WHAT TO PRODUCE: Take the entries that follow and return exactly the lines from the one holding "Given: Open the Participants menu" through the one holding "1568x695 pixels.", both included. Nothing else is needed.

RECORDS FOR THIS TASK:

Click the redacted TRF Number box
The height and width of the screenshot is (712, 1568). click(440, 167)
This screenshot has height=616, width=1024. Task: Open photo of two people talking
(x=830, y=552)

---

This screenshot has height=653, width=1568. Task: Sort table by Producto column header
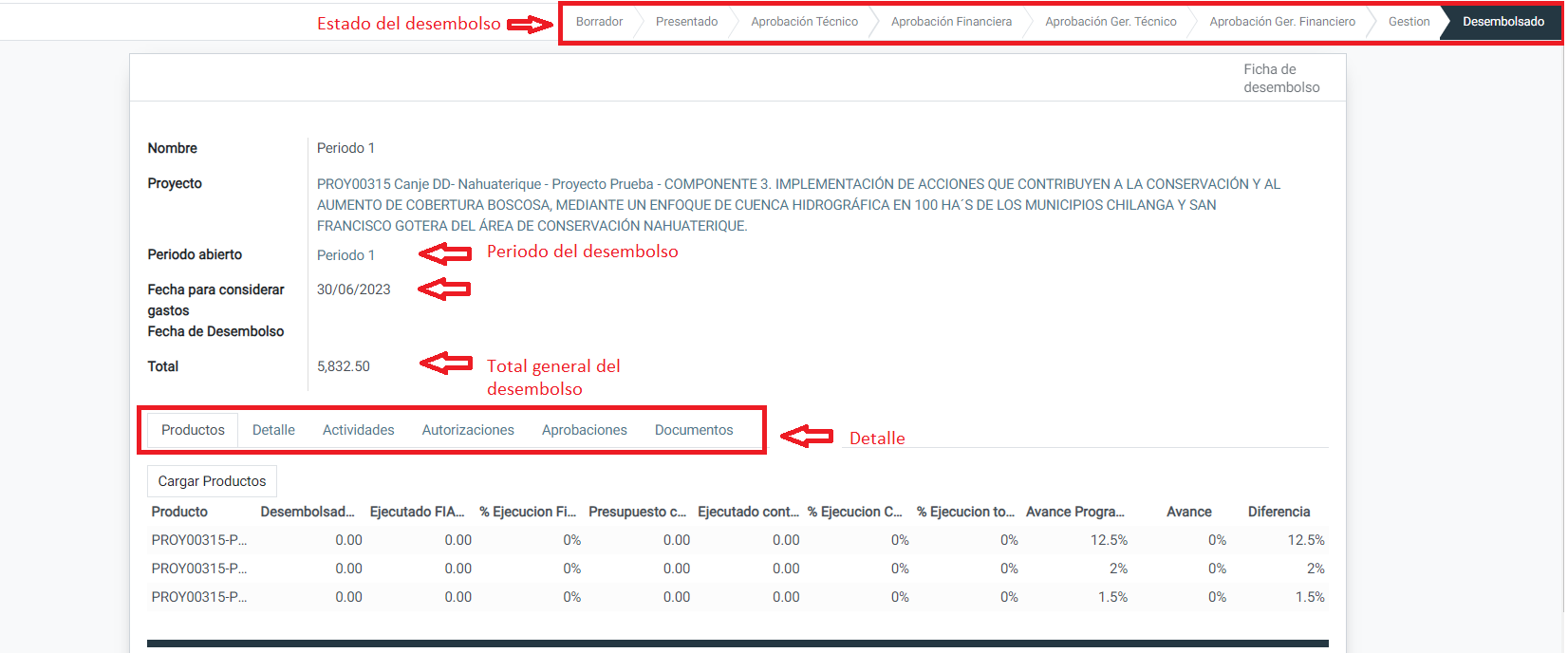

==

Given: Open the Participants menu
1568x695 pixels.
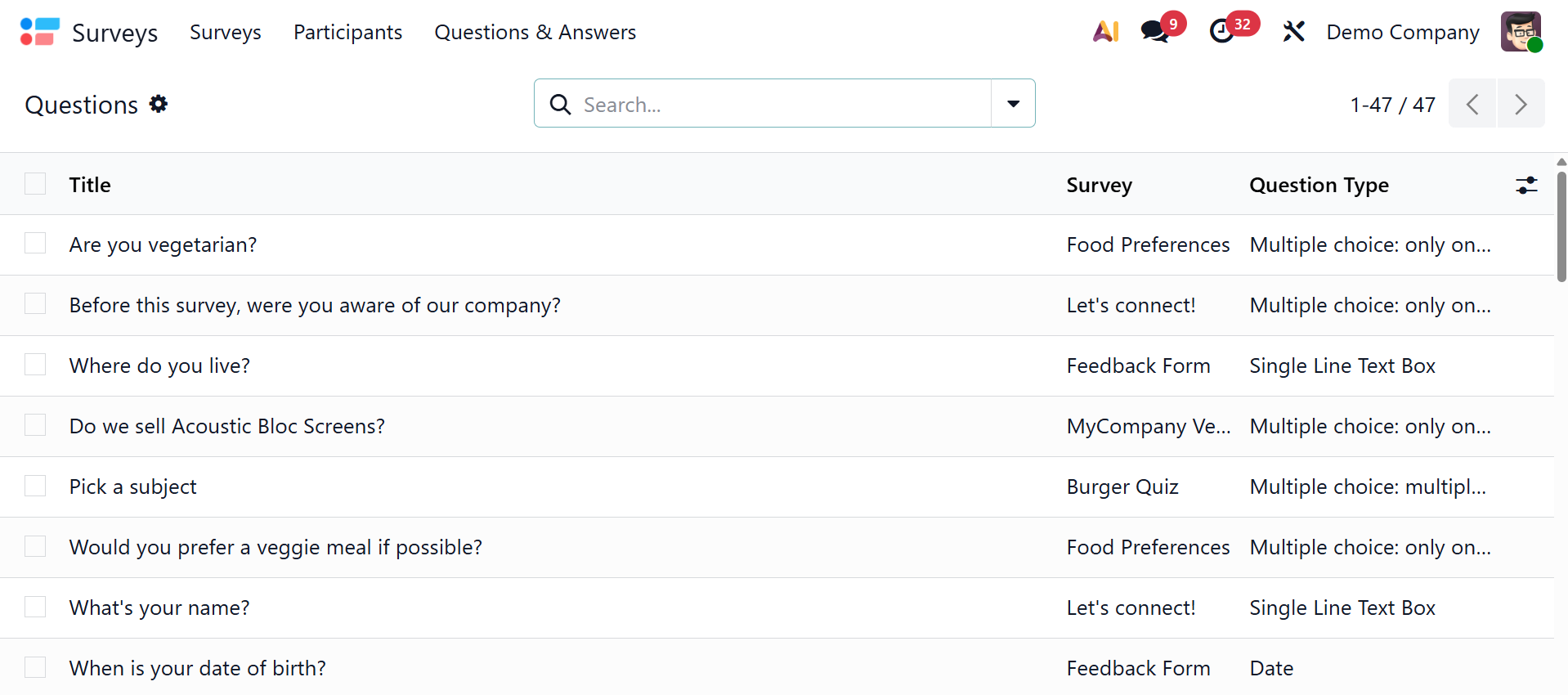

TASK ANSWER:
Given: Open the Participants menu
1568x695 pixels.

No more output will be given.